# Reading and Writing Files

In this lecture, we'll discuss some basic methods for reading and writing files. Our primary focus today will be on text. We'll also briefly discuss reading *delimited files*, such as `.csv`s, but we'll spend more time on these when we work with rectangular data using the `pandas` module. 

## Writing Data

Whenever we interact with a file -- including creating, writing, and reading -- we will use the `open()` function. We need to specify both the path to the file and the *mode* of interaction. For example, `"w"` specifies that we want to *write* to the file.  

In [1]:
f = open("my_file.txt", "w")

In the file explorer, we can see that `my_file.txt` has been created! Additionally, a variable `f` has been assigned. 

In [2]:
f

<_io.TextIOWrapper name='my_file.txt' mode='w' encoding='UTF-8'>

Let's write some text to `f`. The return value of `write()` is the number of characters in the string. 

In [9]:
f.write("To boldly go\n") # \n starts a newline

13

Even after calling `f.write()`, we won't be able to inspect the new text we've written until we *close* the connection: 

In [10]:
f.close()

Once we've closed the connection, we can't write any more text to `f`: 

In [11]:
f.write("To boldly go\n") # \n starts a newline
# ---

ValueError: I/O operation on closed file.

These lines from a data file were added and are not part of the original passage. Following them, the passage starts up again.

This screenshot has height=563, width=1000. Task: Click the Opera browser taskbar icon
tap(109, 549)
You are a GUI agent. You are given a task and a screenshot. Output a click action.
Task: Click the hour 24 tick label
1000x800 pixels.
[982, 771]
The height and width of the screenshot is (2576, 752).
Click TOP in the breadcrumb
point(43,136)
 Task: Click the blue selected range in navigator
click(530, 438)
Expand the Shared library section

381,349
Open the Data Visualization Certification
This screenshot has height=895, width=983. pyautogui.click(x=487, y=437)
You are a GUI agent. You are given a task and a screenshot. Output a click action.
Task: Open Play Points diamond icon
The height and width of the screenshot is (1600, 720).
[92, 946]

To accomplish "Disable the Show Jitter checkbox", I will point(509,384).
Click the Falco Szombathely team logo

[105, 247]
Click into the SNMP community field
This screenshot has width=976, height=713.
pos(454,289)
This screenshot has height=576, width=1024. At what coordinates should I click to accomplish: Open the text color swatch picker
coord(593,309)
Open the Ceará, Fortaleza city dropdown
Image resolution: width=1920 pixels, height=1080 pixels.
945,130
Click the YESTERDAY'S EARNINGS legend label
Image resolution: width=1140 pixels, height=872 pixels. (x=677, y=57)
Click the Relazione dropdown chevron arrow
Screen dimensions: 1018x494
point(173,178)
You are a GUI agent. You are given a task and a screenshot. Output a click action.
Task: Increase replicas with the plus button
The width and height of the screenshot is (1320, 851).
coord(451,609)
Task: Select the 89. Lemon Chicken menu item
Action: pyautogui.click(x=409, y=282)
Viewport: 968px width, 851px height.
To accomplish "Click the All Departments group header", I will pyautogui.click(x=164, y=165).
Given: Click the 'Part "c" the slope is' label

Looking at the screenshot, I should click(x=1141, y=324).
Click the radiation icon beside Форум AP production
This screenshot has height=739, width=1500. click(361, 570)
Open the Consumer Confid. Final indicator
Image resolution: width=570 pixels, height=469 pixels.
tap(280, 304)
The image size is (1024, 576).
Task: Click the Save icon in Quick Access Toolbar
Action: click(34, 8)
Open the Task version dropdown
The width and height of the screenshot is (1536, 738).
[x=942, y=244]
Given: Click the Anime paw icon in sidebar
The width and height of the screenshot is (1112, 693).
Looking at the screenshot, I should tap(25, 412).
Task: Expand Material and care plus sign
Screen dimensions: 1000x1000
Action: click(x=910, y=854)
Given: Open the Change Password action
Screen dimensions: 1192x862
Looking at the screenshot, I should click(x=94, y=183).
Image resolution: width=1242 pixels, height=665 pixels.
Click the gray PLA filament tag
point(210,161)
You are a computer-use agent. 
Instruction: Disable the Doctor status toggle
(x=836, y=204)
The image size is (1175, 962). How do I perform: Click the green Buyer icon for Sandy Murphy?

You should **always** close files after you have opened them. However, there is a nice syntactical way to avoid having to remember to do this, using the `with` keyword: 

In [12]:
with open("my_file2.txt", "w") as f:
    f.write("to boldly go\n")

You can think of the `with` keyword as temporarily assigning the name `f` within a local scope. Once the local scope terminates, the variables created within that scope are discarded. This process has the convenient effect of automatically closing `f` for us. You should usually use `with` rather than `open()` and `f.close()` unless there are concrete requirements otherwise. 

A very common pattern is to loop over data and write it line-by-line to a file. Here's an example: 

In [13]:
D = {"Chihiro" : "Spirited Away",
     "Ashitaka" : "Princess Mononoke",
     "Sophie" : "Howl's Moving Castle"}

with open("movies.txt", "w") as f:
    for key, val in D.items():
        f.write(key + " is the protagonist of " + val + ".\n")

The use of the `"w"` argument to `open()` will erase an existing file `movies.txt` if one exists. To append to the file, use mode `"a"` instead:  

In [14]:
with open("movies.txt", "a") as f:
    f.write("Satsuki and Mei are the protagonists of My Neighbor Totoro")


## Reading Data

Reading data is not difficult, provided that you can remember iterators. The `f.readline()` method returns the current line of the file and then advances to the next line, very similar to the `__next__()` method of iterators. 

In [16]:
with open("movies.txt", "r") as f:
    print(f.readline(), end = "")
    print(f.readline())

Chihiro is the protagonist of Spirited Away.
Ashitaka is the protagonist of Princess Mononoke.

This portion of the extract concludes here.